This story takes place on a sheep station in the Australian outback. It’s a credit to the author’s ability to set the scene that I was able to fully imagine this place, given that I would be hard-pressed to name a time I even knew of the existence of an outback sheep station.
I should probably disclose that I am a fan of Monica McInerney, having already read her books The Alphabet Sisters, and Family Baggage. When I saw this new book offered on NetGalley, I jumped on it. Once I began reading, the conversational tone drew me in, and the tale of this mildly dysfunctional family kept my attention. McInerney is a fun writer, and I find her stories balance out the tragedies of everyday life with humor and kindness. So yes, there are improbabilities in the plot, and there are a few characters who didn’t really ring true to me, but overall, there is the sense of family, and that deep care has been taken with this story.
Besides that, the plot of this book revolves around a common fear — that the email or letter you finally wrote, just to make yourself feel better, and never, ever to be mailed has been sent on it’s merry way to a hundred people of varying degrees of acquaintance. That, and the fact that in this case it’s one of those equally beloved and hated “Christmas letters” makes it even better.

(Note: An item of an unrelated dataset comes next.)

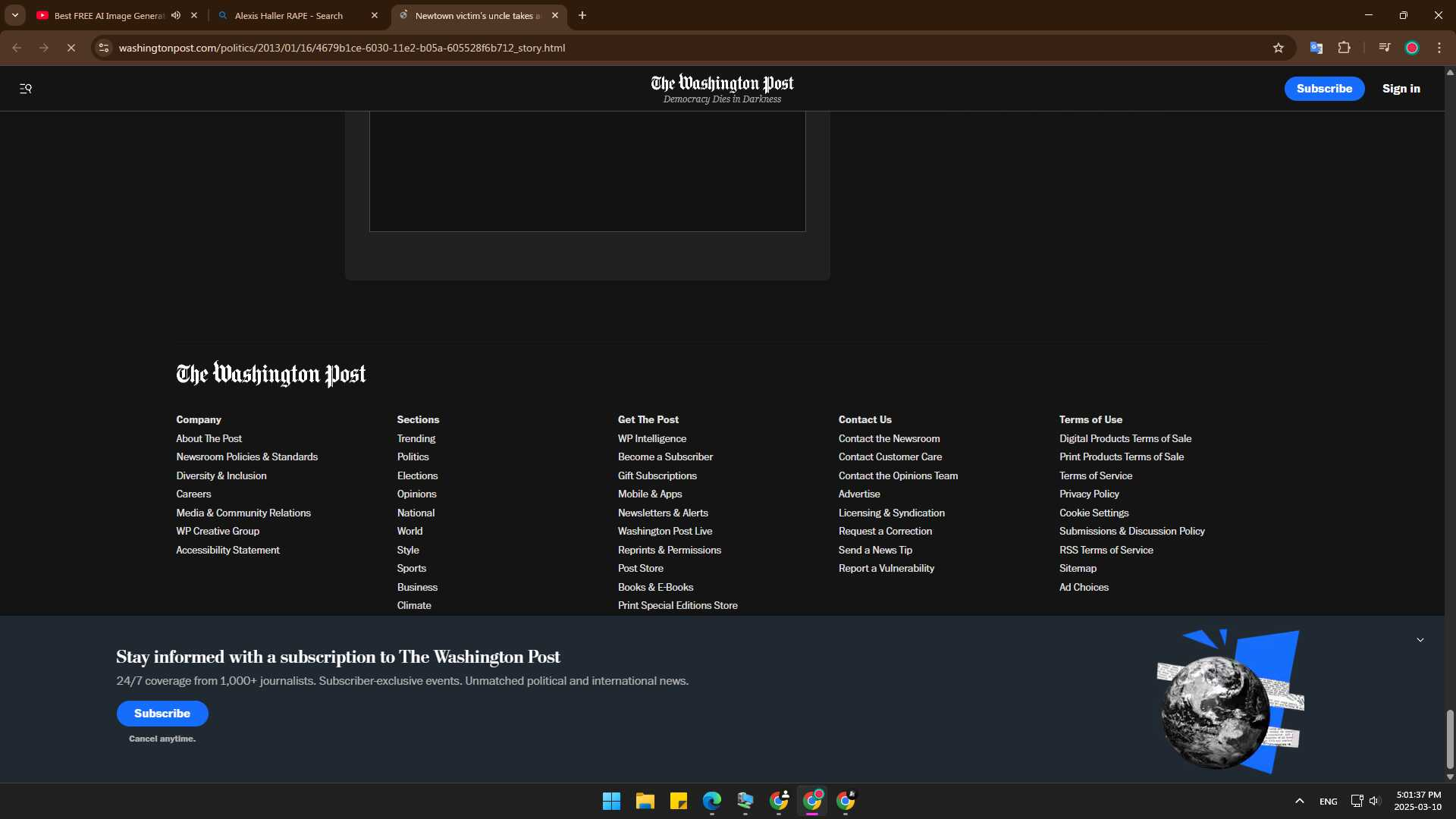Mute the YouTube tab audio icon
The width and height of the screenshot is (1456, 819).
point(176,15)
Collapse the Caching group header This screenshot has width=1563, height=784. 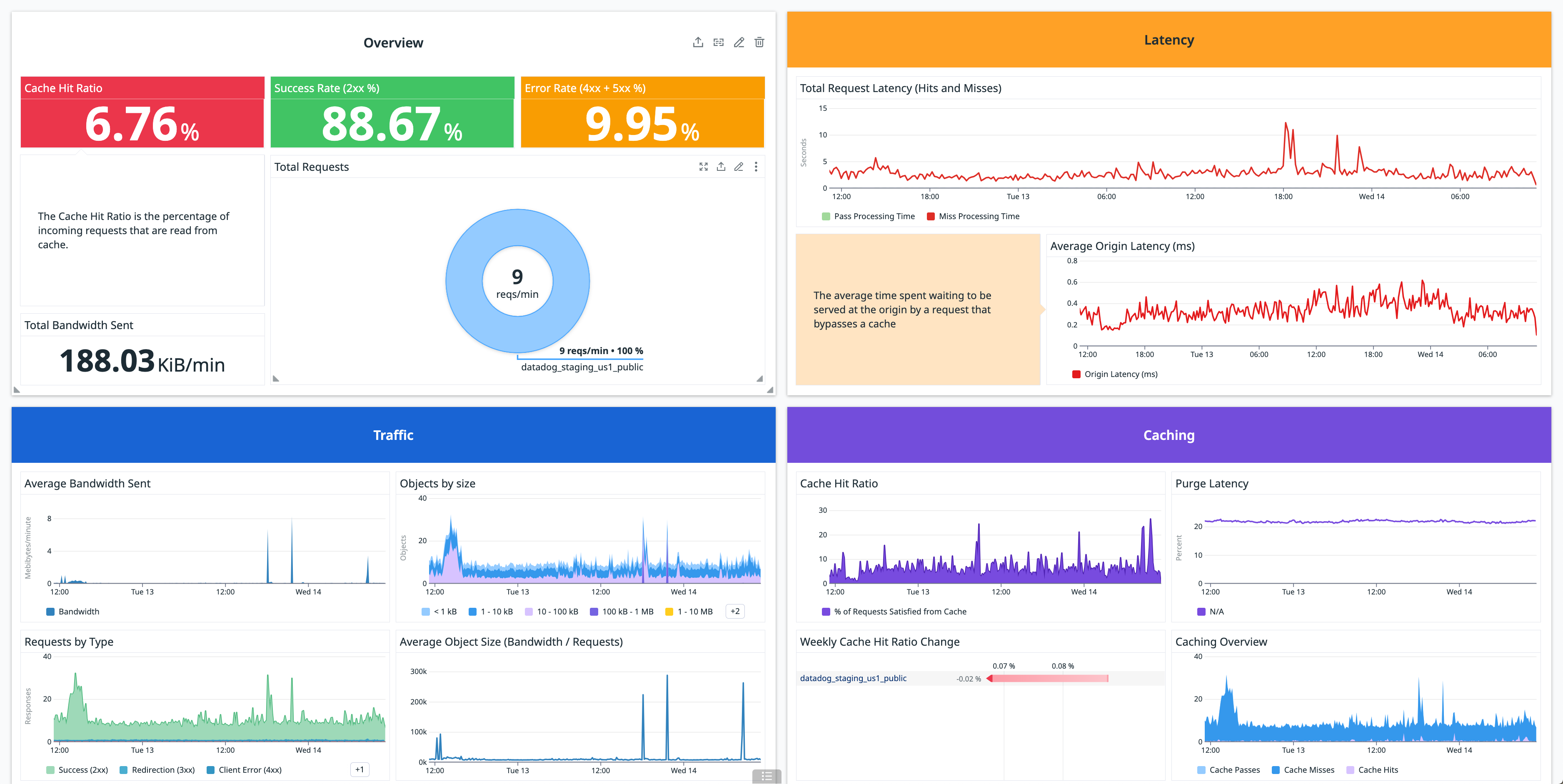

So yes, there are lots of opportunities for fun with this premise, and McInerney does have some laughs. Ironically, I liked her daughters a whole lot better on paper (in her truthful letter) than I actually did when they ended up at her house. Having survived a childhood in the wilds of the outback, these girls are unbelievably ill-equipped to manage their fairly unencumbered lives. To put it mildly, they are a bunch of babies. This might have been fine for 18 – 20 year olds, but they are all closer to thirty here, which didn’t seem to match how they acted. In any case, this is a minor quibble in what amounts to a fun and interesting read. I enjoyed learning more about Australia, especially since we are seeing it through the eyes of an outsider, a transplant who has claimed the land as her own. And for me, Australia is Monica McInerney’s land, and I am happy to consider her my guide through the wilds of the outback.